学校ミドルリーダー の商品レビュー
2001年6月5日初版第一刷発行ということですので、少し前の本と言うことができますが、なかなか読み応えのある一冊でした。後半は、総合的な学習の時間が始まるタイミングですので、教育課程の編成であるとか教育研究の推進といった、今となっては懐かしい話になってしまいますが、前半のミドル...
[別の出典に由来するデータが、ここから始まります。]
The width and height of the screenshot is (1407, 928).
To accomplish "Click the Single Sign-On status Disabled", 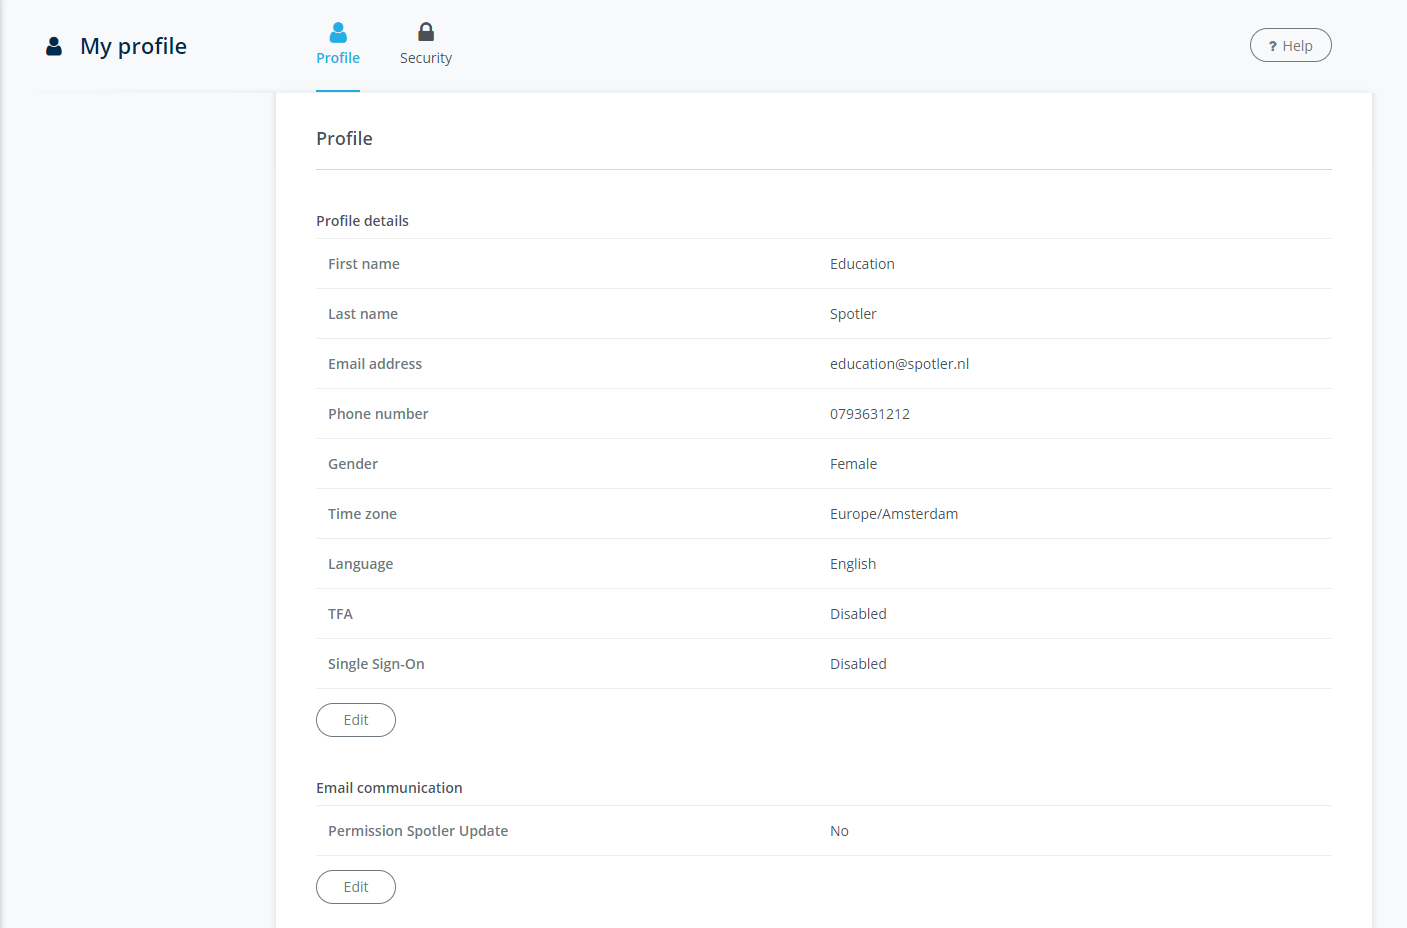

2001年6月5日初版第一刷発行ということですので、少し前の本と言うことができますが、なかなか読み応えのある一冊でした。後半は、総合的な学習の時間が始まるタイミングですので、教育課程の編成であるとか教育研究の推進といった、今となっては懐かしい話になってしまいますが、前半のミドルリーダー論は全く色あせることなく、今日でも十分通用する内容だと思いました。これからミドルリーダーになる人、あるいは、ミドルリーダーを育てようという人にはお勧めの1冊、もっといえば決定版と言っていい1冊だと思います。 衝撃的な一文に出会いました。p.18 “学校リーダーは、そこから、「大人の幼児性」との闘いに突入します。” よく「学校の常識は世間の非常識」と言われます。それが本当かどうかは断言しませんが、組織に馴染めない、あるいは馴染まない、もっと言えば組織からはみ出す人が多いのは事実だと思います。その理由が分かりました。この「大人の幼児性」です。よく言えば、子どもの心を持ち続けているとも言える、こういう教員が多いのは事実だと思います。 具体的に、幼児性の強い人の傾向を五つあげています。 1 白か黒かで物事の結論を出す 2 責任を他に転嫁する 3 事実と意見の区別ができない 4 原案をもたずに相談にくる 5 管理職を悪者にする いかがですか。何ともあるあるではないでしょうか。 逆に、リーダーに求められる資質にはどんなものがあるのでしょうか。 p.32 1 仕事を楽しめる人 2 大事に、線の引ける人 3 安定した判断ができる人 4 世論形成のできる人 5 引き分けのケンカができる人 6 肝心なときに叱れる人 7 人の話が聞ける人 自分はいくつ持っているか、ぜひ考えてみてください。ちなみに、私は4つがいいところですね。 ほかにも、p.25「学校リーダーに必要な三つの視点」や、p.41「学校リーダーの仕事の仕方」などなど、引用はしませんが、参考になる話が目白押しです。ぜひ、手に取って読んでみてください。私は、気になるページの角を目印に折っておくのですが、前半は毎ページのように折っていたので、何だか分からなくなってしまったほどです(笑)。 印象に残った言葉はたくさんありますが、2つだけ紹介します。 p.49 よい人脈をつくる秘訣は、「つきあうなら、忙しい人とつきあう」ことだといわれます。 (中略)この教えは、同時に、「自らも忙しい人であれ」という自己に対する戒めの教えでもあります。 なるほど。働き方改革の時代ですので、あまり大きい声では言えませんが、私も忙しい人でありたいと思います。 p.59 学校組織を束ねるリーダーの研修とは、言ってみれば、つまらないと思っていたことが実は大切であったり、大切であると思っていたことが実はつまらないことであったりすることに気づくプロセスです。 これは深いですね。要するに、教員とミドルリーダーでは、職が変わってしまうのかなとも思いました。それはそれで寂しい気がします。この本の教えに逆らって、私はいつまでも、この職に憧れていたあの頃の自分を見失わないようにしたいと思います。